This second excerpt is from 1901 edict issued by the 13th Dalai Lama and translated by Dr. Tenzing Choddak of New York.

“From the first Tibetan month of the year, the occasion for commemorating the miraculous feats of the Buddha (mon-lam chen-po, sMon-lam chenpo), until the thirtieth of the seventh month, all Tibetans must strictly observe the law of the prohibition of hunting. Tigers, leopards, brown bears, wild dogs and mice must not be killed. Generally, birds, untamed animals, fishes, seals (sic: otters) and carnivorous wild animals are included in this law of prohibition. In short, all undomesticated living creatures are not to be killed. … (though) the official decree about prohibition will be issued from time to time, the district officials, especially in the hinterland, should not relax the supervision of the said prohibition policy due to negligence or personal greed… from this time onwards, the prohibition decree must be studied, explained and distributed without delay. The lives of all living creatures, big or small, may not be harmed so as to promote the peace and happiness of all sentient beings.”[iv]

I was told by the late Sonam Tomjor Tethong, a scholar and a government official in old Tibet, that the injunctions against killing of predators as wild dogs and wolves (phar-chang) might vary from year to year depending on circumstances. For instance if herders had had a particularly hard winter with the resultant loss of cattle, then killing of such predators might be allowed, or in case the wolf or wild dog population became excessive. But in certain years of national calamity or a Dalai Lama’s “obstacle” (kag) year, all hunting might be banned outright.

One Western scholar on Tibet, noting the duration and specificity of annual bans on killing wildlife, has written that consideration should be given to the fact that the ban period “…coincides with the pregnancy and birthing seasons for major game animals.” He further mentions that “… several of my Tibetan informants confirmed that there was a pre-modern awareness about prohibiting hunting during breeding and pregnancy periods.”[v]

The origins of the Mountain Valley edicts are not clear. A Tibetan government website mentions that, “As early as 1642, the Fifth Dalai Lama issued a Decree for the Protection of Animals and the Environment. Since then, such decrees have been issued annually.”[vi] The director of the Amnye Machen Insitutute, the incomparable scholar, Tashi Tsering, told me that while this could be accepted as a formal beginning for the issuing of edicts by the government, there were textual references to such edicts during the Rimpung dynasty and the Tsangpa rulers. Tashi la was also kind enough to show me an old Mountain Valley edict issued in the Wood Dog year (1814) by the second Demo trulku, (demo kutok nyipa) who was regent of Tibet at the time.

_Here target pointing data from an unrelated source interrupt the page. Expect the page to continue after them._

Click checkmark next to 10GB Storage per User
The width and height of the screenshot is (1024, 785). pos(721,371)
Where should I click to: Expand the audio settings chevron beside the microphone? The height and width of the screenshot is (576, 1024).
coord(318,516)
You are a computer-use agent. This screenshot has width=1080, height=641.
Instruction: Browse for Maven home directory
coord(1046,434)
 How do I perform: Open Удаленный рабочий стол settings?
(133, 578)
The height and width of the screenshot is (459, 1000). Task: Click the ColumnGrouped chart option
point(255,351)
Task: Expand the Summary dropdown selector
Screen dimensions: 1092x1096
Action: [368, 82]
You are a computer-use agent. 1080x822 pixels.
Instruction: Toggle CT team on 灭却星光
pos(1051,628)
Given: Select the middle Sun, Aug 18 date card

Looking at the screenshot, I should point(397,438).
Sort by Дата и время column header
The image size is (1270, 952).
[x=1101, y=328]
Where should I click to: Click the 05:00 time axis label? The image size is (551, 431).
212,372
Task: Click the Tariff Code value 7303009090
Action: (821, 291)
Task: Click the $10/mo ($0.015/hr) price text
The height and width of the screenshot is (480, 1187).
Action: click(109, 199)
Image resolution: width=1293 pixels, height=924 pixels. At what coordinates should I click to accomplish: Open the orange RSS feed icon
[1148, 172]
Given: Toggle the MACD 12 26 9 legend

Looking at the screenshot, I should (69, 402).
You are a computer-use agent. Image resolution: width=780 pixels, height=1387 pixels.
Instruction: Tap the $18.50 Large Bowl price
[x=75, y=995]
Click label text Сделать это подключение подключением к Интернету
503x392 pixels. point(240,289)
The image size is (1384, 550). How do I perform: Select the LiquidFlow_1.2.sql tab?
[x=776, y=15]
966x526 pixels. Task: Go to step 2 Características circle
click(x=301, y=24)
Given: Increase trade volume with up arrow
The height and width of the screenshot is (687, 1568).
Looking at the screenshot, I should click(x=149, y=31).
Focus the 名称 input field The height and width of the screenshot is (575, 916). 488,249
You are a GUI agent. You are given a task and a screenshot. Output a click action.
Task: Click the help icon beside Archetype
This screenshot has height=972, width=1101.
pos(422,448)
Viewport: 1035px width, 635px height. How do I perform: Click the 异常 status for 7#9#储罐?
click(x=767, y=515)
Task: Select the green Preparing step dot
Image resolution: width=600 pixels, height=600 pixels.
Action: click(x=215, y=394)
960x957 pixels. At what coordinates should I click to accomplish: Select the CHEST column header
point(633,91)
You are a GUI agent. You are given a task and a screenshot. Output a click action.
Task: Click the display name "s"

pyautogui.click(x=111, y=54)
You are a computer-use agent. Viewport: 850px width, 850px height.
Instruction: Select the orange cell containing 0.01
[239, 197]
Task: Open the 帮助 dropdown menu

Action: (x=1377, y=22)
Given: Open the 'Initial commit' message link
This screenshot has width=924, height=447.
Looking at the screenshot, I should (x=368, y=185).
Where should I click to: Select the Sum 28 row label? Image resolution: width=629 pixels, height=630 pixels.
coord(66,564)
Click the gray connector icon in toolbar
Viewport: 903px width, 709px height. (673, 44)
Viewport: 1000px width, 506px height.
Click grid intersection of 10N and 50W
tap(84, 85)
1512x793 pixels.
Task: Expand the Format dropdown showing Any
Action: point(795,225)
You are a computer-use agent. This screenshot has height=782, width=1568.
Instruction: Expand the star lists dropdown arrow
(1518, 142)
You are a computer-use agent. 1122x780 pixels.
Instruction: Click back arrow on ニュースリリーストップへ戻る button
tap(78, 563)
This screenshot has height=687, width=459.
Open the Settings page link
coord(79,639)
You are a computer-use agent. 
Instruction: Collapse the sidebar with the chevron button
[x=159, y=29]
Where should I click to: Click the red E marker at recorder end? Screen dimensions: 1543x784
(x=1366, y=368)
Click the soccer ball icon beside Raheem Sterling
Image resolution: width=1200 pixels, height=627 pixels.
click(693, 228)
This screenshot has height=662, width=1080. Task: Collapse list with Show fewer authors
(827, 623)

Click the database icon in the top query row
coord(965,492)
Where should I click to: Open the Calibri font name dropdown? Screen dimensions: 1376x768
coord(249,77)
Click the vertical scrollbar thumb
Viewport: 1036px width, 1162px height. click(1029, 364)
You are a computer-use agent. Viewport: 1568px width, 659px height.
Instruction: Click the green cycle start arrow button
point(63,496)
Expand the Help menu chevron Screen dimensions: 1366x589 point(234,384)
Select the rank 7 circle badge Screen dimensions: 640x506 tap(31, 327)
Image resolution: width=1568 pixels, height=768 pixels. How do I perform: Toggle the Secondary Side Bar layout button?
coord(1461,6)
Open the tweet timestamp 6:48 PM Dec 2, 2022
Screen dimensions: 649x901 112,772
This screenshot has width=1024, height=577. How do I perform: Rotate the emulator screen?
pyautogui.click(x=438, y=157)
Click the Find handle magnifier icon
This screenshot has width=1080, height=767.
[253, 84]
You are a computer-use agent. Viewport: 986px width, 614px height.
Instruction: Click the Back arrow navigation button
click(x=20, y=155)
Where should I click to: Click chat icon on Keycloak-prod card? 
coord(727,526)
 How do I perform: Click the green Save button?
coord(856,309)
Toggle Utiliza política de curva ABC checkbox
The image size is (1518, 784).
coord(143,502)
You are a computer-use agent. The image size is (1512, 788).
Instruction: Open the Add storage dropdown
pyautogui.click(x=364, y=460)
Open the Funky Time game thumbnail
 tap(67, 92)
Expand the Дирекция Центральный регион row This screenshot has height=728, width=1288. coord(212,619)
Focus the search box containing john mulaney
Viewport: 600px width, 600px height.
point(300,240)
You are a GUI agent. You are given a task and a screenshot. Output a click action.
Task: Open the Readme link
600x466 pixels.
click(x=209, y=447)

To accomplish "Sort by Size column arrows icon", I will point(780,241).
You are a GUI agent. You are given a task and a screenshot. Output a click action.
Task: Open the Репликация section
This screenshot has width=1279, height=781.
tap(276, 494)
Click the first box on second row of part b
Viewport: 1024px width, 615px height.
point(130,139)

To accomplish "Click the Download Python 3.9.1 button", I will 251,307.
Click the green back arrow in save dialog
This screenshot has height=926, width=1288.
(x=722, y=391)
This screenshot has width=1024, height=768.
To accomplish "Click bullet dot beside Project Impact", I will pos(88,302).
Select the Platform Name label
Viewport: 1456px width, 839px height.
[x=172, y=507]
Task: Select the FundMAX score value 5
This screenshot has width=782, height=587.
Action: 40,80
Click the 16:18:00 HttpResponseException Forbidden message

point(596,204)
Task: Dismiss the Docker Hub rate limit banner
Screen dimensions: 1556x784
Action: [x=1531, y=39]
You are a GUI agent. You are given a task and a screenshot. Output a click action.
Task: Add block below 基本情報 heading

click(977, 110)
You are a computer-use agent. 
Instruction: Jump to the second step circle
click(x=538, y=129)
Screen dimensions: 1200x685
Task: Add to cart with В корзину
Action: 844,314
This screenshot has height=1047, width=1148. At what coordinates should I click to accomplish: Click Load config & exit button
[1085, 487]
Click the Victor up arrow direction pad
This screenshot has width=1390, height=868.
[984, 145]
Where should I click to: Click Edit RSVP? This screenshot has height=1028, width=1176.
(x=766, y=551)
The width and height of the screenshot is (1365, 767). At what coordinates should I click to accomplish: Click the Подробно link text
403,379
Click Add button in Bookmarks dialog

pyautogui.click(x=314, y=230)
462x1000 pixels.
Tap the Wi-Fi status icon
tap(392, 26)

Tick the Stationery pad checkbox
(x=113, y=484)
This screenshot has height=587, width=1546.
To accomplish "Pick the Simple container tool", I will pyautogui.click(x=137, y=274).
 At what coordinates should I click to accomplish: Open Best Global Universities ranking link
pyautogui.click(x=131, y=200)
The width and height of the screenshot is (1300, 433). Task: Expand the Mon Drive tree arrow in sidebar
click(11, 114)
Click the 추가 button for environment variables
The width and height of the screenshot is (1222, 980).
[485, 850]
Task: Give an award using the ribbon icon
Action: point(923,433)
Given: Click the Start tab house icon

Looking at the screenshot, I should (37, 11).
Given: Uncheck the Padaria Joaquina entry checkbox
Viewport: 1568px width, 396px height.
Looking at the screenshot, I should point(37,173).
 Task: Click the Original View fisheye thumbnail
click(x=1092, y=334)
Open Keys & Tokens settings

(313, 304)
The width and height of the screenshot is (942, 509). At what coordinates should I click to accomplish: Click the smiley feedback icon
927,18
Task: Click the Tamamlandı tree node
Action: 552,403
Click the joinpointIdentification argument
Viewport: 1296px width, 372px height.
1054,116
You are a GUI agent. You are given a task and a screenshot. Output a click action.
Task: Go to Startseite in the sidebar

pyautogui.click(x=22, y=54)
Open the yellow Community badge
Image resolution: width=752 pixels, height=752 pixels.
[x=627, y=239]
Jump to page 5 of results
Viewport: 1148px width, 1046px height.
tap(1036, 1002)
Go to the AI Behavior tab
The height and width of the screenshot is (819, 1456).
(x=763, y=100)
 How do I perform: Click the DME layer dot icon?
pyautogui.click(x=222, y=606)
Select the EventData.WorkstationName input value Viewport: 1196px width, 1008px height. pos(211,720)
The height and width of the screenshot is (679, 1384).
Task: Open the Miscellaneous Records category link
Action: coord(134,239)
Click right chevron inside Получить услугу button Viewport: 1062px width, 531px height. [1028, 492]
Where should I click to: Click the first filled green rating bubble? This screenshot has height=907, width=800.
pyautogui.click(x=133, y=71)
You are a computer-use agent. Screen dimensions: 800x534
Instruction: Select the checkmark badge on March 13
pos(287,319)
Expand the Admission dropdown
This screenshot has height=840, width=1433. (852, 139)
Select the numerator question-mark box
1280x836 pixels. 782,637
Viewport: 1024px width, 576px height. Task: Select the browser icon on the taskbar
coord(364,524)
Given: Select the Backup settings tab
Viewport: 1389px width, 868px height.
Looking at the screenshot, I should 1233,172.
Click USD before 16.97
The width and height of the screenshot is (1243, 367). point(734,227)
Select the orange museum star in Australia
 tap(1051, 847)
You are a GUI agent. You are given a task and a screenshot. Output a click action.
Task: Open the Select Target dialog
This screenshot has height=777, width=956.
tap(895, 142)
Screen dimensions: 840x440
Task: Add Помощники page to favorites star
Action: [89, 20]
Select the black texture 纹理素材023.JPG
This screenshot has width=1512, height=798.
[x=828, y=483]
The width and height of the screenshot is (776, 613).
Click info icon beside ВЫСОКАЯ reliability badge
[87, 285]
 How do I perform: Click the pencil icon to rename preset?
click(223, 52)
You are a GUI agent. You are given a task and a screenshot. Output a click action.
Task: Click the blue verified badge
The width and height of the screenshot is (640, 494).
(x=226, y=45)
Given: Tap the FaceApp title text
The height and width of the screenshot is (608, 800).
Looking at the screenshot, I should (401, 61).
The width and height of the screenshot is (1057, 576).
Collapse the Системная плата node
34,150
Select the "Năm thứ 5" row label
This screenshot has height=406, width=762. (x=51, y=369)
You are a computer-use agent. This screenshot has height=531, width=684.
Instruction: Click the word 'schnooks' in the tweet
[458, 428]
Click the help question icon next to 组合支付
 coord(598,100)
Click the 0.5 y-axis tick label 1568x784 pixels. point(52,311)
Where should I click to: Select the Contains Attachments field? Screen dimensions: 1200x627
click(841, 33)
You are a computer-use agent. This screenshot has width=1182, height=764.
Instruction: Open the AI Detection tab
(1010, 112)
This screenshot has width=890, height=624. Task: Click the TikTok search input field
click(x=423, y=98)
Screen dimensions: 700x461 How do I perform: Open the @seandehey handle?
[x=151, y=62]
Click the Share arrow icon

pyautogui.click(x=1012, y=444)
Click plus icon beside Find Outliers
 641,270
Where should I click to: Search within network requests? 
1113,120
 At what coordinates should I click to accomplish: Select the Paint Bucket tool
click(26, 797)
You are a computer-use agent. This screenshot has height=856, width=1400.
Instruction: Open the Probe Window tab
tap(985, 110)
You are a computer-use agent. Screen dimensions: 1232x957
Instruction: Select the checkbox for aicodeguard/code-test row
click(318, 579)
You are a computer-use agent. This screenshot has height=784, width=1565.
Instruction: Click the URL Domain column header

SEALING THE MOUNTAINS AND VALLEYS
Aside from the issuing of edicts instructing the populace, the Tibetan government and clergy appear to have undertaken more specific hands-on projects to ensure the protection of wildlife and the environment. One approach was through “sealing the hills and the valleys”, (ri-gya lung-gya dompa). In a meticulously researched paper, Professor Tony Huber of New Zealand, tells us that this unique ecological institution seems to have evolved from an older religio-political system of “Territorial Sealing” (rgya sdom-pa). But, by the 15th century, this practice of “sealing” had evolved into a “…more Buddhist inspired ethico-legal institutions used to especially prohibit all kinds of hunting and trapping of wild game animals.”[vii]

Huber also tells us that this practice appears to have become “…the particular preserve of local / Buddhist lay rulers (usually styled khri or chos-gyal), or heads of states such as the regents and Dalai Lamas.” The first comprehensive examples of ri-rgya lung-gya territorial seals to specifically prohibit hunting and fishing are found in documents issued by the lay Tibetan ruler of Gyangtse, Rabten Kunsang (who also built the amazing Kumbum stupa-cum-temple complex) between 1415 and 1440.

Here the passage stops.